[VIDEOS] Pelé (1940-2022): here are four legendary games of the "King"

We cannot have reinvented soccert without having scored historic goals or made exceptional gestures: deciphering four acts of genius which continue many decades later to maintain the myth of "King" Pelé.

[VIDEOS] Pelé (1940-2022): here are four legendary games of the "King"

We cannot have reinvented soccert without having scored historic goals or made exceptional gestures: deciphering four acts of genius which continue many decades later to maintain the myth of "King" Pelé.

• Read also: “King” Pelé, the world's first soccer star, is dead

This is the question that the world asks itself, on June 29, in front of this prodigious goal of the young Edson Arantes do Nascimento, which allows the Seleçao to widen the gap to 3 to 1 against Sweden, in the final of the World Cup . We play the 55th minute, when Nilton Santos crosses towards the number 10 posted at the entrance to the penalty area.

The Brazilian striker rises to control the ball from the chest to the level of the head of his vis-à-vis, succeeds after the rebound with a sombrero shot over a second Swedish defender before volleying the ball which ends up in the back of the net.

With three touches of the ball, with incredible liveliness and precision, this Brazilian tightrope walker does not yet know that he has scored the best goal in history in a World Cup final, nor even that he remains today the youngest scorer at this stage of the competition. Who is this 17-year-old boy anyway? Pele. That's what it's called in Brazil. Now the world knows it.

The most beautiful goal at the Maracana I scored in 1961 after having dribbled past eight Fluminense players, we even put a plaque at the stadium", says Pelé in a documentary on the history of Brazilian football, regretting that "the tape of the match has been erased". But in his autobiography, the “King” assures that the “most beautiful of all”, he marked him two years before, still with Santos, against the Paulist rival of Juventus.

Here again, there are no images to attest to this, until technology, based on testimonies including his own, recently reconstructs the action in computer-generated images. We see Pelé, on receiving a cross from the right, clearing a first defender from a large bridge as an oriented control, then chaining three shots with the sombrero, the last of which on the goalkeeper, before pushing the ball from head to back of the net.

"Wait, you'll see," Pelé had warned opposing supporters who had chambered him throughout the match in the Rua Javari stadium.

Garrincha had made a specialty of passing legs. Pelé also had his little pleasures, among which the one-two with the opponent, whose legs he aimed to better recover the ball in the chosen direction, as in billiards. And from two cushions to one cushion, there is only one step to see the Brazilian succeed, against Uruguay in the semi-finals of the World Cup, which will become the feint that bears his name.

Or rather a frantic race towards the ball, which Pelé finally chooses not to touch to better surprise the goalkeeper who came out to meet him. As expected, the leather continues its trajectory and Pelé makes a success of its large bridge on the doorman. The action is sublime, almost virtual, without contact between Pelé and the ball, between the painter and his painting. But it needs a final touch. That the Brazilian genius brings by taking the ball at the end of its race, with a shot from a closed angle barely too crossed by a few millimeters to score.

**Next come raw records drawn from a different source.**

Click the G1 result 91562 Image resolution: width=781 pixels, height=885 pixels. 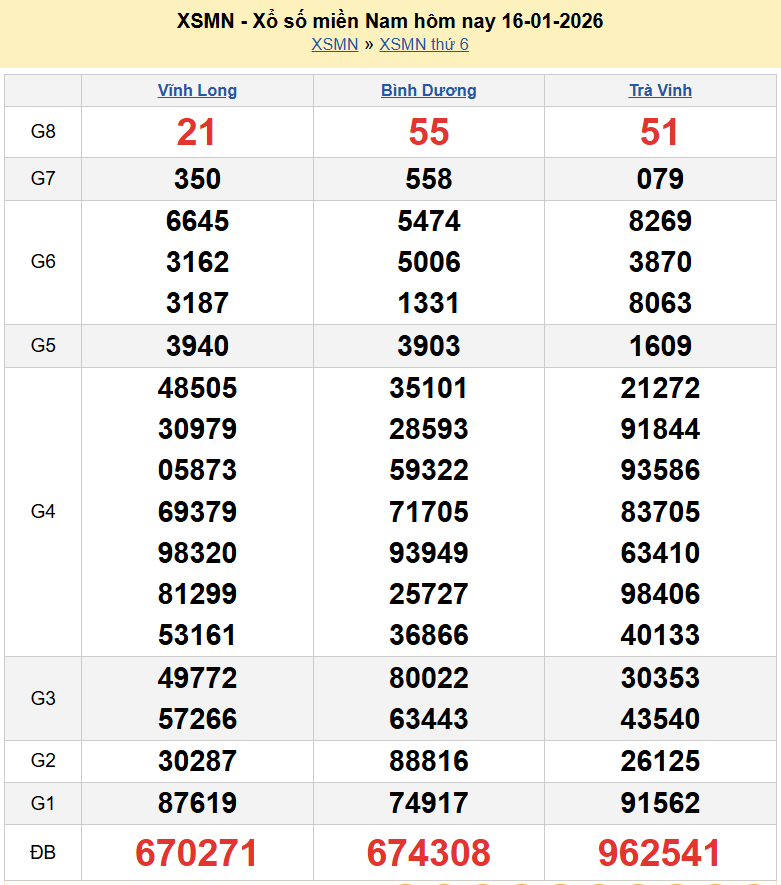pos(660,803)
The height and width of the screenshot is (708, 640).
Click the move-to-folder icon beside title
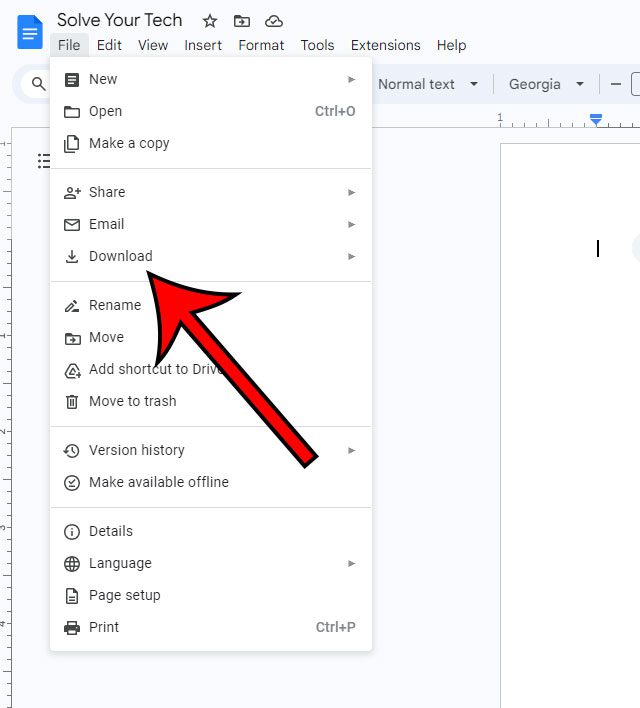[241, 21]
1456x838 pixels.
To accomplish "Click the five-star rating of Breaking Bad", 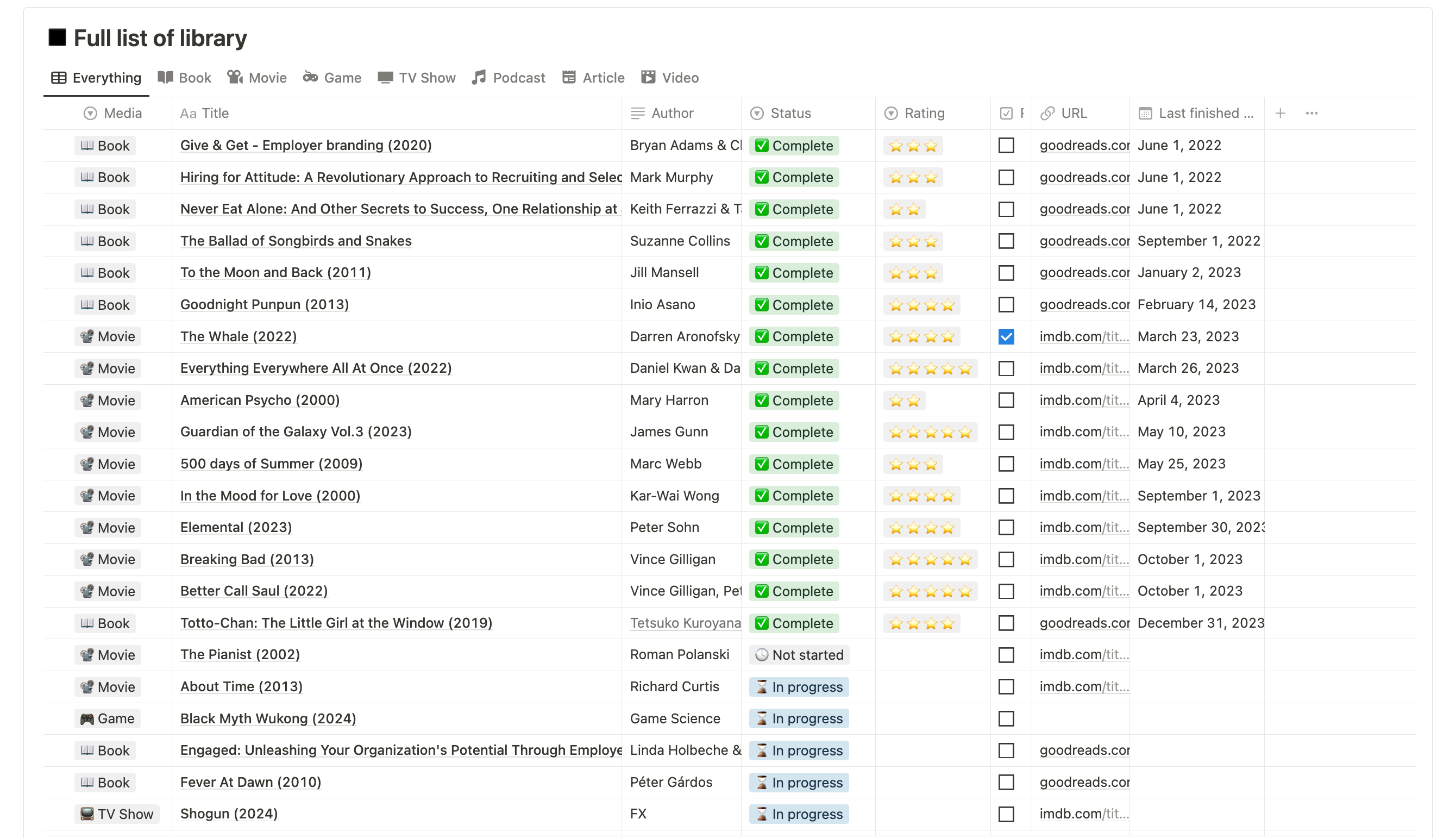I will click(930, 559).
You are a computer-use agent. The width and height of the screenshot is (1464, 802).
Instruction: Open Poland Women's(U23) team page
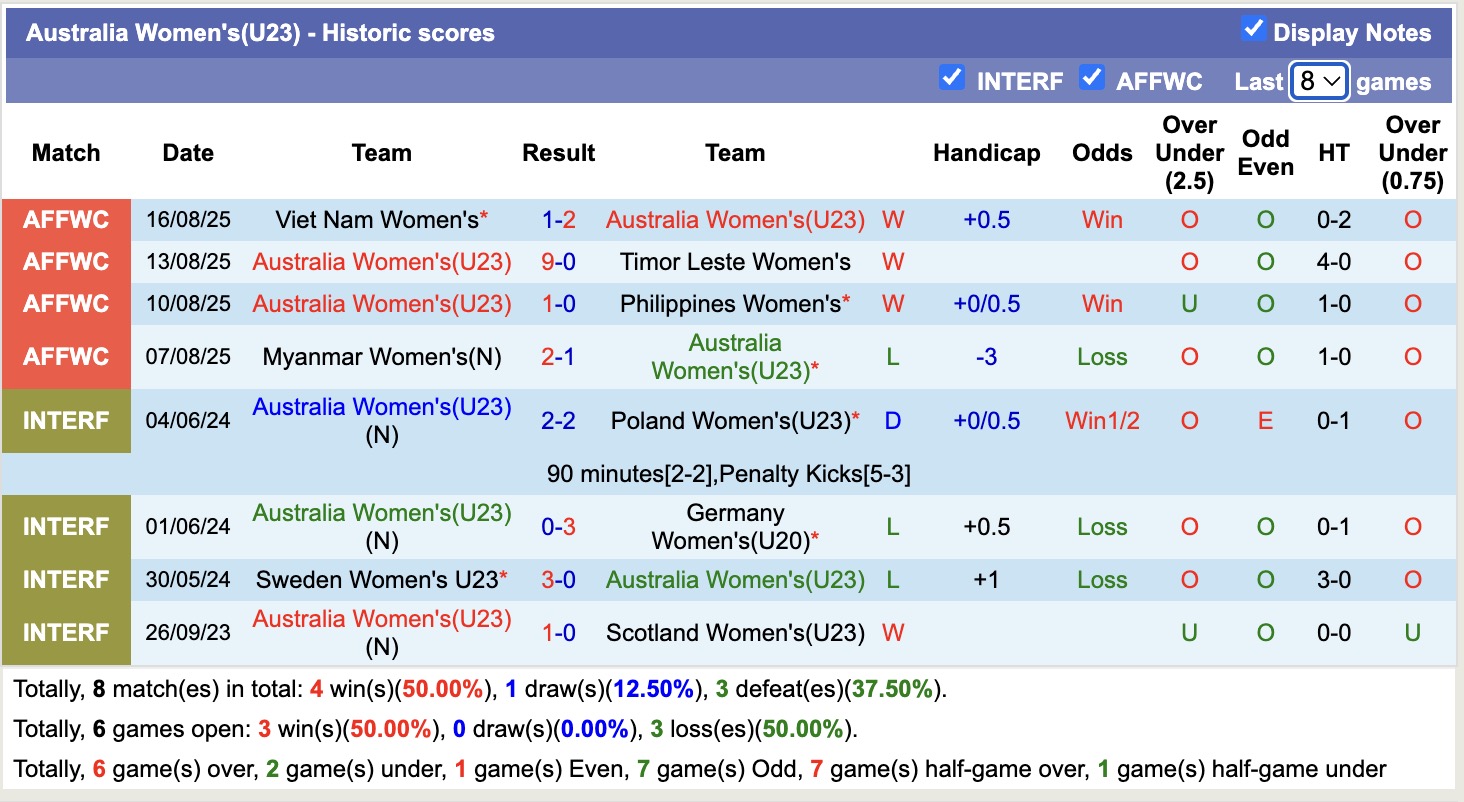point(730,421)
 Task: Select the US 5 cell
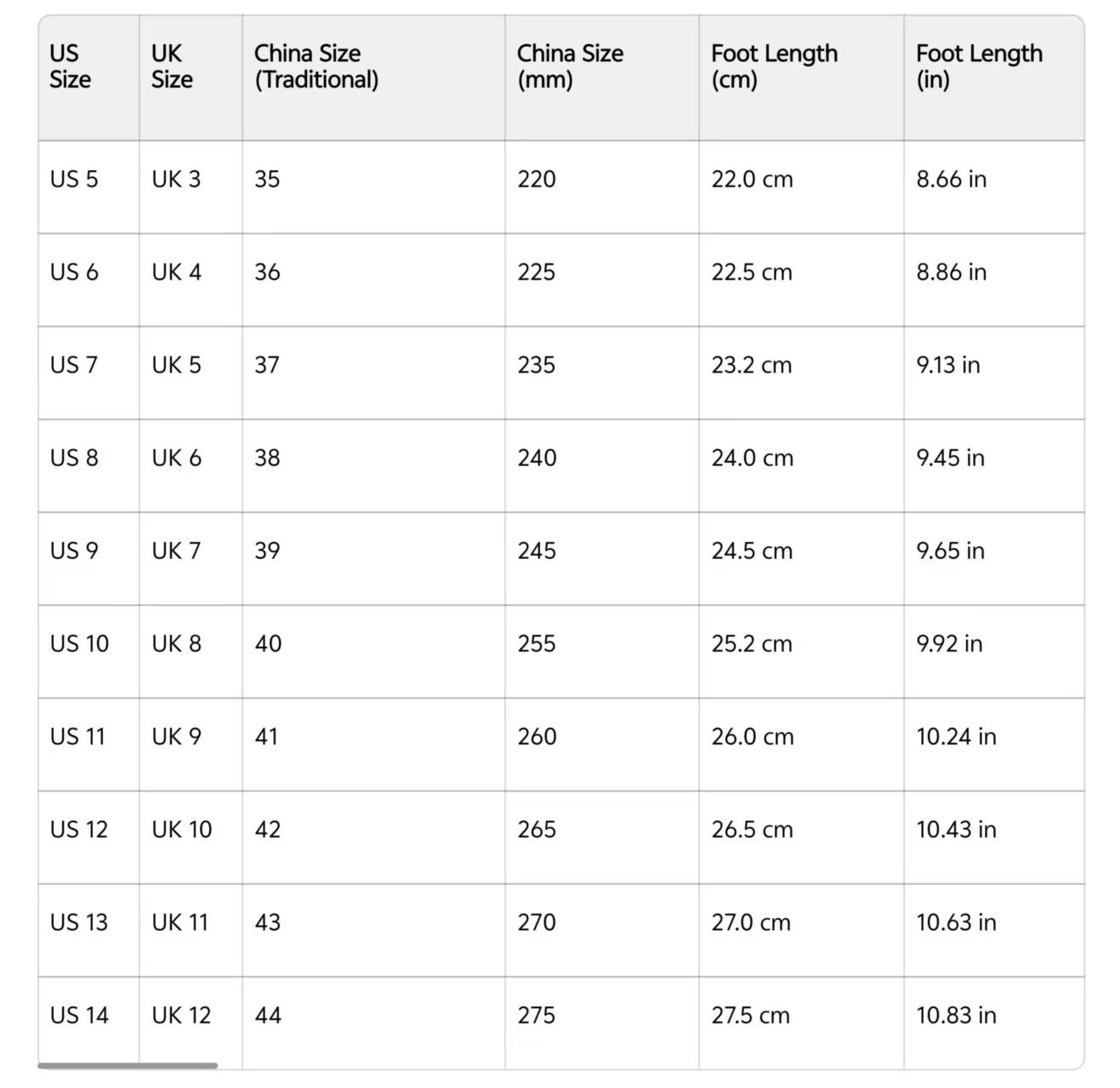coord(74,179)
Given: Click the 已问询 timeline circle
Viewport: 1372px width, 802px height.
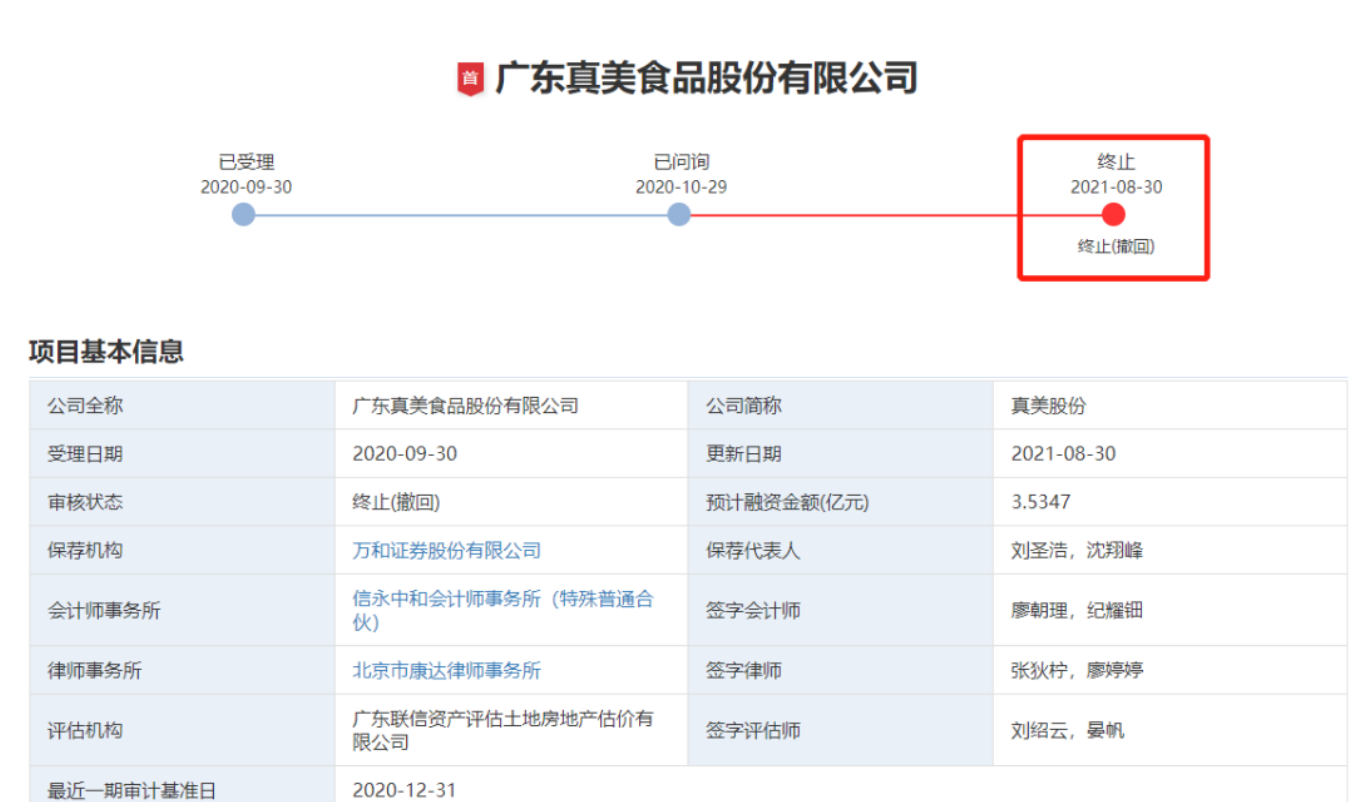Looking at the screenshot, I should [679, 215].
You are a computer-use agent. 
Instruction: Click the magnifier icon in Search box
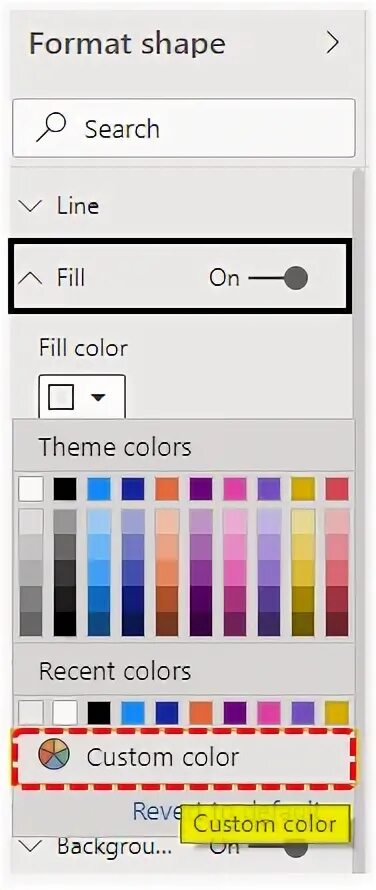pos(51,127)
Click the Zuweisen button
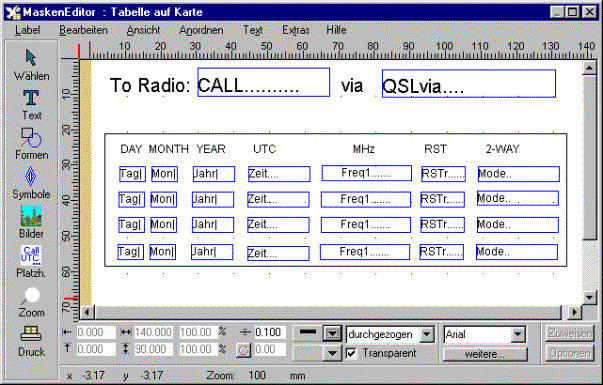 click(x=570, y=333)
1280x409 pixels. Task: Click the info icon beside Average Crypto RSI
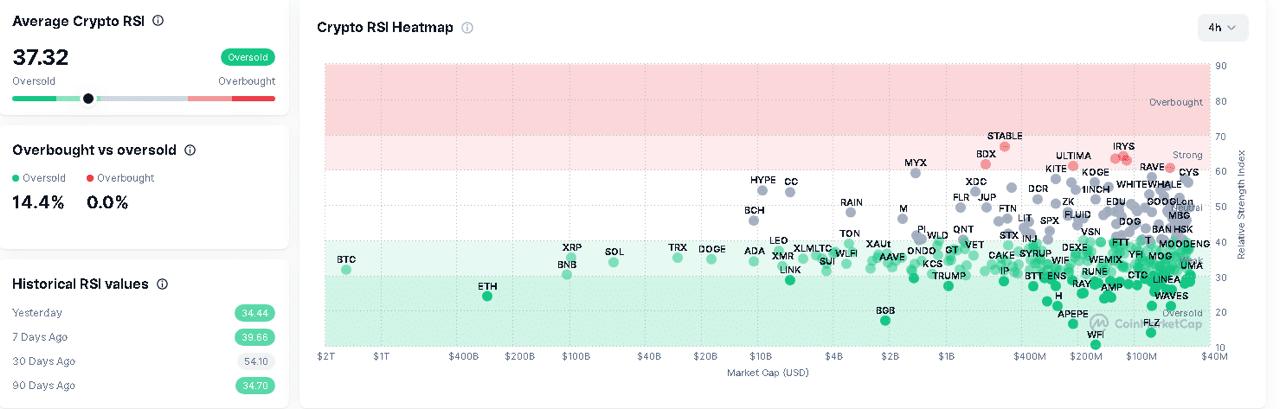(x=158, y=20)
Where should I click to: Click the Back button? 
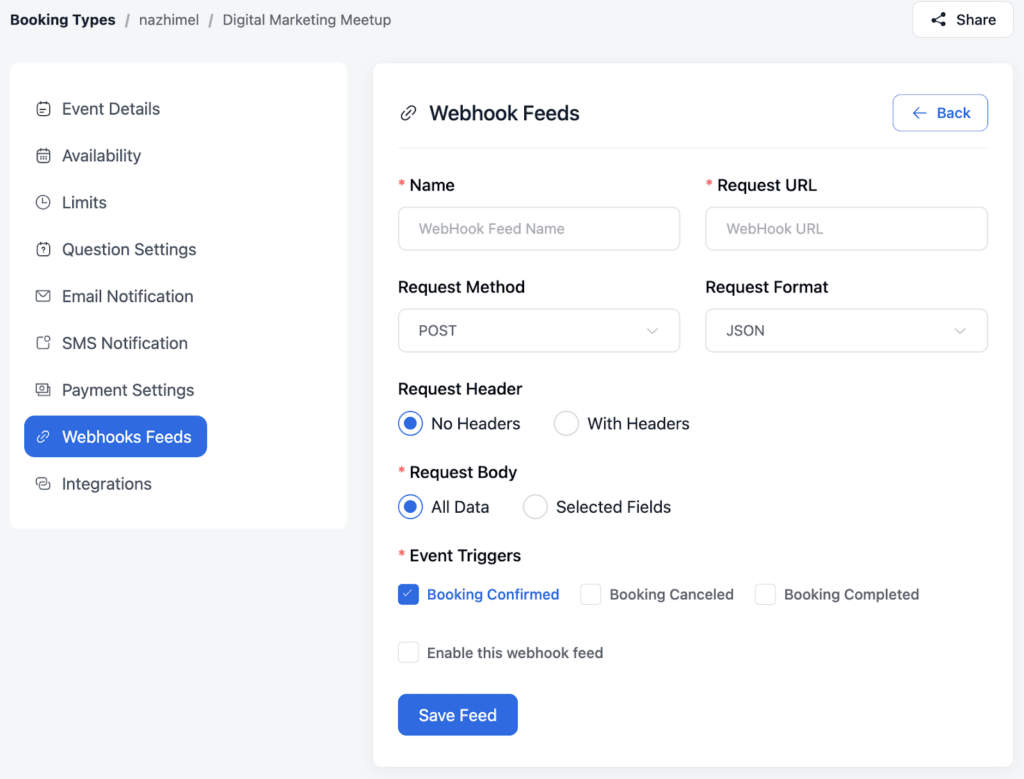click(940, 112)
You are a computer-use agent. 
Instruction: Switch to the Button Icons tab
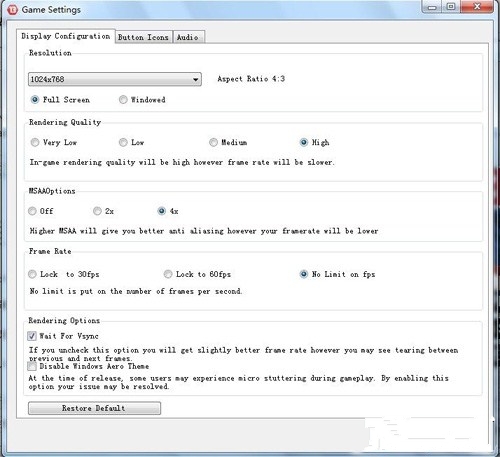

If his goal, for the opener of the Seleçao in the final of the Mexican World Cup against Italy (4-1), was a poem, it would begin with this verse from Lamartine: "O time suspend your flight". During this moment of eternity made football, Pelé rises, seems to defy gravity before catapulting the ball into the net. Never before had the physical manifestation of an athlete at the top of his game supported the symbol to such an extent. At his peak, Pelé is definitely a legend, the world at his feet.